Een combinatie van online en on-campus hoorcolleges en/of werkcolleges is mogelijk.
Het studiemateriaal bestaat uit weblectures, slides, een reader met verplichte en aanbevolen literatuur en video’s. Deze worden aangereikt via Canvas. De reader bestaat onder meer uit een selectie van hoofdstukken uit ‘Repertorium van de Architectuur in België van 1830 tot heden’ (Anne Van Loo, 2003, Mercatorfonds) en ‘The Future or Architecture since 1889. A Worldwide History’ (Jean-Louis Cohen, 2016, Phaidon). Deze literatuur wordt verder aangevuld met tijdschriftartikels en hoofdstukken uit boeken van diverse auteurs (o.a. William Curtis, Kenneth Frampton, Bill Addis, Sigfried Giedion, etc.)
Volgende leerresultaten worden beoogd in dit opleidingsonderdeel:
1.Van neostijlen tot modernisme: stromingen beschrijven, situeren en herkennen
1a/ BESCHRIJVEN > Behalve de belangrijkste vormelijke eigenschappen en materiële innovaties die elke stroming kenmerken, kan ik de voornaamste concepten, canonieke gebouwen en protagonisten benoemen en uitleggen, gebruik makend van de geëigende woordenschat.
1b/ SITUEREN > Ik kan de verschillende stromingen en bijhorende concepten, sleutelprojecten en protagonisten relateren aan en evalueren binnen de historische, technologische, artistieke, socio-economische, culturele, politieke en maatschappelijke context waarbinnen ze tot stand kwamen.
1c/ HERKENNEN > Wanneer ik geconfronteerd word met een (onbekend) gebouw, kan ik dit op basis van een visuele analyse positioneren binnen de juiste stroming.

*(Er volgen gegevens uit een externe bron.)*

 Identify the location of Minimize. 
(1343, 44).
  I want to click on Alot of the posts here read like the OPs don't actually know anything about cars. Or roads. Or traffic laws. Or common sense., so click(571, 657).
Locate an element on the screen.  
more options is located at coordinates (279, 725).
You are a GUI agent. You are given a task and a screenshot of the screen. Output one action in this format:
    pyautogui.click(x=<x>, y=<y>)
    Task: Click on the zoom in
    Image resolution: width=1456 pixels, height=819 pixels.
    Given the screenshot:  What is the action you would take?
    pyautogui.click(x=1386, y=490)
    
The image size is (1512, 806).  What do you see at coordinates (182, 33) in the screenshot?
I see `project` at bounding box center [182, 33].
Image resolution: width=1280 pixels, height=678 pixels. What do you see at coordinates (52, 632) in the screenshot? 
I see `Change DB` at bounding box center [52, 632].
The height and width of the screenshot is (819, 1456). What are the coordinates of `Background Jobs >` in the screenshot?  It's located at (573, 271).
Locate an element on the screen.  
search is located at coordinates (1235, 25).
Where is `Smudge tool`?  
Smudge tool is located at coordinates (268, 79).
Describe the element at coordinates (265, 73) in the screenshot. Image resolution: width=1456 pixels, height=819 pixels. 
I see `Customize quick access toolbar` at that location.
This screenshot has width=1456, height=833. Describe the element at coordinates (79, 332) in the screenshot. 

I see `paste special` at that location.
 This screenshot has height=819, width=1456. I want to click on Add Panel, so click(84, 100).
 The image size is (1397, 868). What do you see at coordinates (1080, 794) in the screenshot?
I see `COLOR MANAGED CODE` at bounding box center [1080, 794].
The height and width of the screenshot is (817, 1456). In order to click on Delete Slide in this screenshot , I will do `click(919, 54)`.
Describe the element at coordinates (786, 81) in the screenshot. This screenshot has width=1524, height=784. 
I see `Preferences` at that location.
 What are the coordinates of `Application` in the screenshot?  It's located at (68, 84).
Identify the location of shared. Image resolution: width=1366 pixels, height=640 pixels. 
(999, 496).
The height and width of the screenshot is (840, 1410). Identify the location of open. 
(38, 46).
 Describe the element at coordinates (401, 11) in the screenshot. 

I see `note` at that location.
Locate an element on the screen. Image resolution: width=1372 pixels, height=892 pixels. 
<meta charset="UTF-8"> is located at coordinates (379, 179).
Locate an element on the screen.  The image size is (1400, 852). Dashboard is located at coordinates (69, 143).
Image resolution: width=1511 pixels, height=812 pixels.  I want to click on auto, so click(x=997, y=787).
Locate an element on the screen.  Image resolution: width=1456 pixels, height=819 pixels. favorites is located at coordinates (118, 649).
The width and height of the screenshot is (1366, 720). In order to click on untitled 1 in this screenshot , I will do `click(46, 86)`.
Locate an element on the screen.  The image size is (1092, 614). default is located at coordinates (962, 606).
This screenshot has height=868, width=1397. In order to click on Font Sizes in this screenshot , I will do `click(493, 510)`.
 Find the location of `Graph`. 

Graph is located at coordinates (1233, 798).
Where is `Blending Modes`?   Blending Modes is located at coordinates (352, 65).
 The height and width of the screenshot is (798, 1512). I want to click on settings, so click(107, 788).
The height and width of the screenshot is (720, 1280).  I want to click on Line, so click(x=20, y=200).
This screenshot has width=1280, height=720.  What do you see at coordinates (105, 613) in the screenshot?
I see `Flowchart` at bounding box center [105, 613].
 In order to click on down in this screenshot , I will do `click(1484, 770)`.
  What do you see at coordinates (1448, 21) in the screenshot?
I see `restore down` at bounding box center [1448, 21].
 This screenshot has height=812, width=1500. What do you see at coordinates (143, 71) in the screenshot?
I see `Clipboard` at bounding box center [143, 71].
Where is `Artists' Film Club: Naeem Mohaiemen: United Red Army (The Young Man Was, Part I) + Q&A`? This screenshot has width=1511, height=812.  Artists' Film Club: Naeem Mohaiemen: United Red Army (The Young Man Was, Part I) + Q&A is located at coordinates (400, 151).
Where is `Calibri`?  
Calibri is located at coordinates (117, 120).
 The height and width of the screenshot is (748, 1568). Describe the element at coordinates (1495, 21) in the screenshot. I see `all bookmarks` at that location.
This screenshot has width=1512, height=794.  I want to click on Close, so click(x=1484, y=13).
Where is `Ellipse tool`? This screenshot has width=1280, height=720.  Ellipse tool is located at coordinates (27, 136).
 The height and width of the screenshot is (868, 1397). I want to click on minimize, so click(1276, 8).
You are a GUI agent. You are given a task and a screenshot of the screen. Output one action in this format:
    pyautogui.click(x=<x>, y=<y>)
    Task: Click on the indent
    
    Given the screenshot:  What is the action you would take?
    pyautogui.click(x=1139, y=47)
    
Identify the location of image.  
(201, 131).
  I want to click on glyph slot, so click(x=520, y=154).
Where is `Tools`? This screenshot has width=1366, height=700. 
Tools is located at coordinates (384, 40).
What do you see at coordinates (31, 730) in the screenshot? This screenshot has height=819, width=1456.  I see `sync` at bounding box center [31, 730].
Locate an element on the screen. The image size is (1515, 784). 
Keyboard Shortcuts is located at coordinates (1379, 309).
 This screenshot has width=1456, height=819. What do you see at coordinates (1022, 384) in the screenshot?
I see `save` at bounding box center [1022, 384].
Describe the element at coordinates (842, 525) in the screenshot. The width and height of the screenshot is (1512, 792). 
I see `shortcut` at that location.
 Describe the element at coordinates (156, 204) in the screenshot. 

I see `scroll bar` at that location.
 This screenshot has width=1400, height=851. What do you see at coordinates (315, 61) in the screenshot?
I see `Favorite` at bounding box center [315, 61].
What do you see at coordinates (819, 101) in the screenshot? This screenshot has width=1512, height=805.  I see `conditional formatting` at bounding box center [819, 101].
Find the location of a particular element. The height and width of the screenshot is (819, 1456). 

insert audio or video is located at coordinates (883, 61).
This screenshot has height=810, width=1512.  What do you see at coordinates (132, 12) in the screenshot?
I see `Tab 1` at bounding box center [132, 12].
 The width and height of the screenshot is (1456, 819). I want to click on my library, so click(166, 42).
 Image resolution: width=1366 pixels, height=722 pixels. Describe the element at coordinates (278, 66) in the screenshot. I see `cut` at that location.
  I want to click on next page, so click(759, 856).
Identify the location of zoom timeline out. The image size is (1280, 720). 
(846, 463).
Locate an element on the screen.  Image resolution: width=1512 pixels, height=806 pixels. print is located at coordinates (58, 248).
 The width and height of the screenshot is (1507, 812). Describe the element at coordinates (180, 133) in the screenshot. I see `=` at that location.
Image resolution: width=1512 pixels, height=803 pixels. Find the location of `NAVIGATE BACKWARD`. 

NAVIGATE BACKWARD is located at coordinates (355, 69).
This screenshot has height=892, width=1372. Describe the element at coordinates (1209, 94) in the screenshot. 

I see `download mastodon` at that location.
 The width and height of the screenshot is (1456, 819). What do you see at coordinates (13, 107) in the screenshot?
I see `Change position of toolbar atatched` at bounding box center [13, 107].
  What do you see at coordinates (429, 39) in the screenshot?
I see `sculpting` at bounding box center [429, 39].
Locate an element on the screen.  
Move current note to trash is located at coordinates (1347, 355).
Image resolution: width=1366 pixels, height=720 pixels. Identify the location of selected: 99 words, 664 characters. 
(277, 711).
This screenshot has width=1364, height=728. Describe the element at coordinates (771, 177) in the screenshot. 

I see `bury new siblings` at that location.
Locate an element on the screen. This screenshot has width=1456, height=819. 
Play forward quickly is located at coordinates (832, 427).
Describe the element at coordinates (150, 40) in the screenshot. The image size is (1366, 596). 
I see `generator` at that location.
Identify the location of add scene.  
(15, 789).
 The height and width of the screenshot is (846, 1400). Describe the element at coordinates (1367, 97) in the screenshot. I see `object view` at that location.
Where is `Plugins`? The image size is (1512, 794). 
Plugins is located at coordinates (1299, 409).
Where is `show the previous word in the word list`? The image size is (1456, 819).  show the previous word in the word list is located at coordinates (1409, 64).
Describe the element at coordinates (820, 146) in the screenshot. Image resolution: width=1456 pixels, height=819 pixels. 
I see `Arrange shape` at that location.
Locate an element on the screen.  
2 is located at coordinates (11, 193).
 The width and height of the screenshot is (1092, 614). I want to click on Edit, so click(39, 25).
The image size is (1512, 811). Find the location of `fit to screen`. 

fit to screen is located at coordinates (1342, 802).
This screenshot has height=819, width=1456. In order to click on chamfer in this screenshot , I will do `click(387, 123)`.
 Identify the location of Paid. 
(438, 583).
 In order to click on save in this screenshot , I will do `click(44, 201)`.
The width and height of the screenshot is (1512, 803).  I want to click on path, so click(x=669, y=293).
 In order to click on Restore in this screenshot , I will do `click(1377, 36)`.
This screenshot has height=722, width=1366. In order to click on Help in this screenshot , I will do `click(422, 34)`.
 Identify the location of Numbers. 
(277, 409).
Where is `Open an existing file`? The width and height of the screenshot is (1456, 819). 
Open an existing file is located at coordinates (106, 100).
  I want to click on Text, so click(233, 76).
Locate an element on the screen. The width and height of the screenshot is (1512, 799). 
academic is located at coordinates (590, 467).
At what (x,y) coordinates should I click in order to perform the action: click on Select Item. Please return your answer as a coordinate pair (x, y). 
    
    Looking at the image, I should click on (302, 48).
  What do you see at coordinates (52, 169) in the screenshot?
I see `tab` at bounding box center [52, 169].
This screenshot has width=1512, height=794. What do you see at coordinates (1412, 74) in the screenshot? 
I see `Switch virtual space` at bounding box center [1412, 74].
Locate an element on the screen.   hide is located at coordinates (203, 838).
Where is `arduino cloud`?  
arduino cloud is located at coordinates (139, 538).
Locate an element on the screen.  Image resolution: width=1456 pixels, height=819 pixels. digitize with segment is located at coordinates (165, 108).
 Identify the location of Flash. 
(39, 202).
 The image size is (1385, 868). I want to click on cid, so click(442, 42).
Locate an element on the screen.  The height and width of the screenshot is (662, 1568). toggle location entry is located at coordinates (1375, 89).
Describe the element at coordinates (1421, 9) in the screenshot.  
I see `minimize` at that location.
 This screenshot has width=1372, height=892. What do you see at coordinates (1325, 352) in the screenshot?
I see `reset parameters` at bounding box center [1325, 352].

2. Architect, ingenieur, aannemer, producent en opdrachtgever: de bijdrage van verschillende actoren aan het bouw- en ontwerpproces begrijpen, interpreteren en ontleden
2a/ BEGRIJPEN > Aan de hand van belangrijke kantelmomenten en ontwikkelingen met betrekking tot de opleiding, taken en verantwoordelijkheden van de architect, ingenieur en aannemer, kan ik de verschuivingen en evolutie van deze beroepsprofielen samenvatten.
2b/ INTERPRETEREN > Ik kan de belangrijke evoluties in de 19de en 20ste eeuwse bouwcultuur toelichten, waaronder de ontwikkeling en toepassing van nieuwe materialen en bouwtechnieken, en de invloed ervan op het ontwerp- en bouwproces illustreren aan de hand van concrete voorbeelden.
2c/ ONTLEDEN > Voor concrete projecten kan ik, op basis van bestaande documentatie, de bijdrage van verschillende actoren ontleden en de meerwaarde van innovatieve materiaaltoepassingen en interdisciplinaire samenwerkingen toelichten.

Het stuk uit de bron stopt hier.